In addition to its necessity for life, food serves as an unparalleled means through which to study the formation of identity within and between sociocultural groups. The embodied practices associated with cooking and the effect of taste as both a deeply individual and social experience bind groups together through space and time. This conference, by extension, aims to explore the role of tangible ingredients and foodstuffs and/or intangible foodways - defined as the cultural, social, and economic processes involved in the production and consumption of food - as cultural heritage at the individual, group and global levels.
Food and foodways transcend cultural and religious barriers, since trade throughout time has made many ingredients accessible to all.
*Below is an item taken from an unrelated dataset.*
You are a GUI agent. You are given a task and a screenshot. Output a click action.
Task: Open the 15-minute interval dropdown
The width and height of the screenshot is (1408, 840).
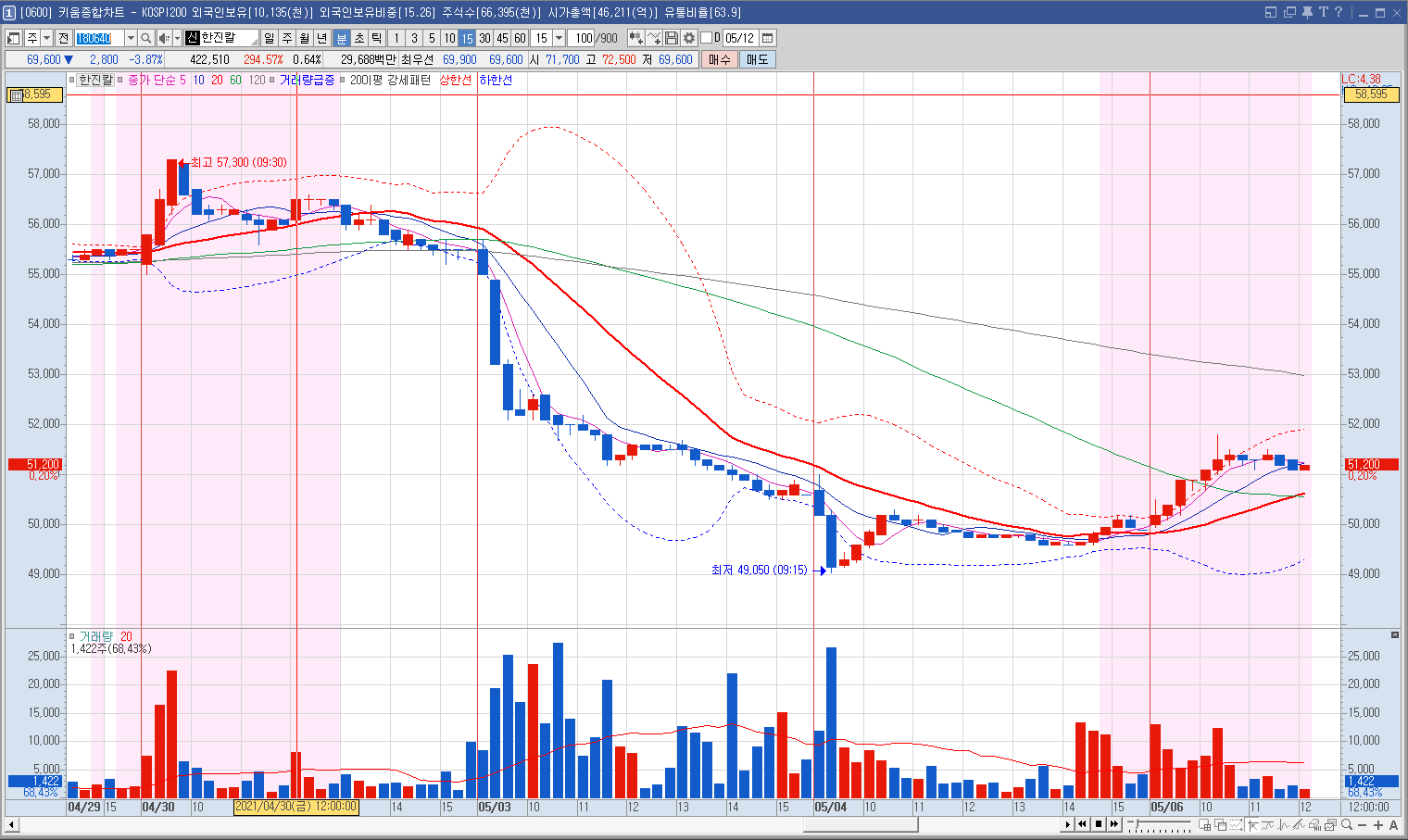(x=559, y=38)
Further, the movement of foodstuffs and dishes has long been accompanied with the movement of people; urban centres are filled with restaurants of world cuisines, and food therefore often serves as one’s first glimpse into a foreign culture. Exploring and challenging how food is or becomes heritage and how, in turn, this shapes identities or cultural practices provides an avenue to appreciate difference while also demonstrating how all facets of food - its ingredients, preparation, and its consumption - can be unifying within and between cultures. The conference will be divided into three themes: Identity, the heritagisation of food, and ceremony.
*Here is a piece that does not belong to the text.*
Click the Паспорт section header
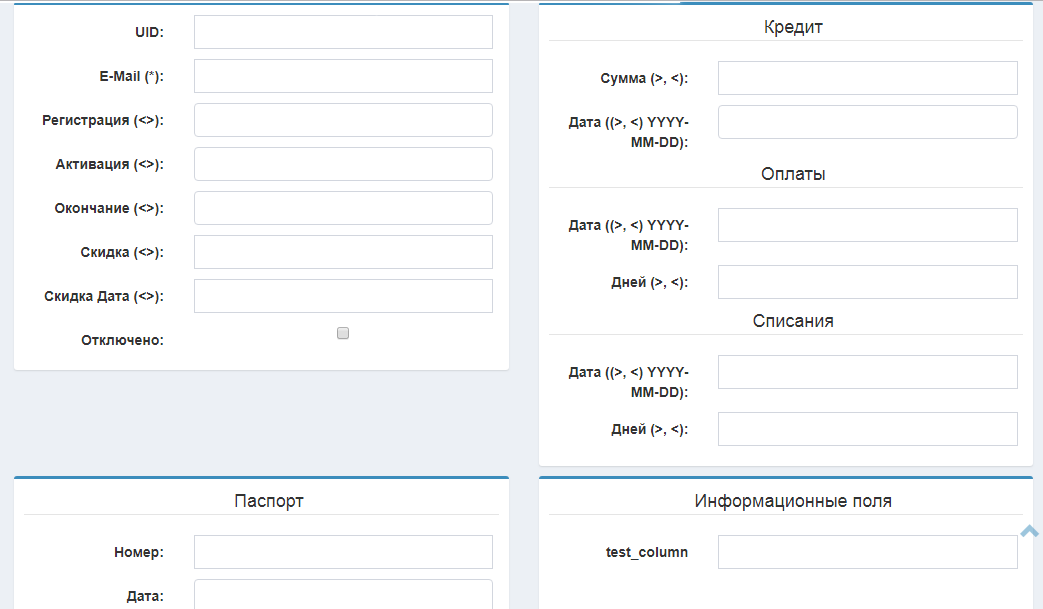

Some of the key questions we seek to address include:
Identity:
1) How are the use of ingredients and the development of food practices determined at the intercultural and intracultural levels? How do parameters such as gender, class, geography, and religion determine food practices within and between cultures?
2) How do phenomena external to cultural practice including colonialism, armed conflict, migration, cultural/religious oppression, and climate change enable, limit and determine the use of ingredients, dishes and the development of foodways within a culture?
Heritagisation of food:
3) In a globalised world, can food and foodways be considered to have one “authentic” origin, granting it protected status in that place? How has the notion of place in the preservation of the tangible and intangible heritage associated with food been used or fallen into disuse?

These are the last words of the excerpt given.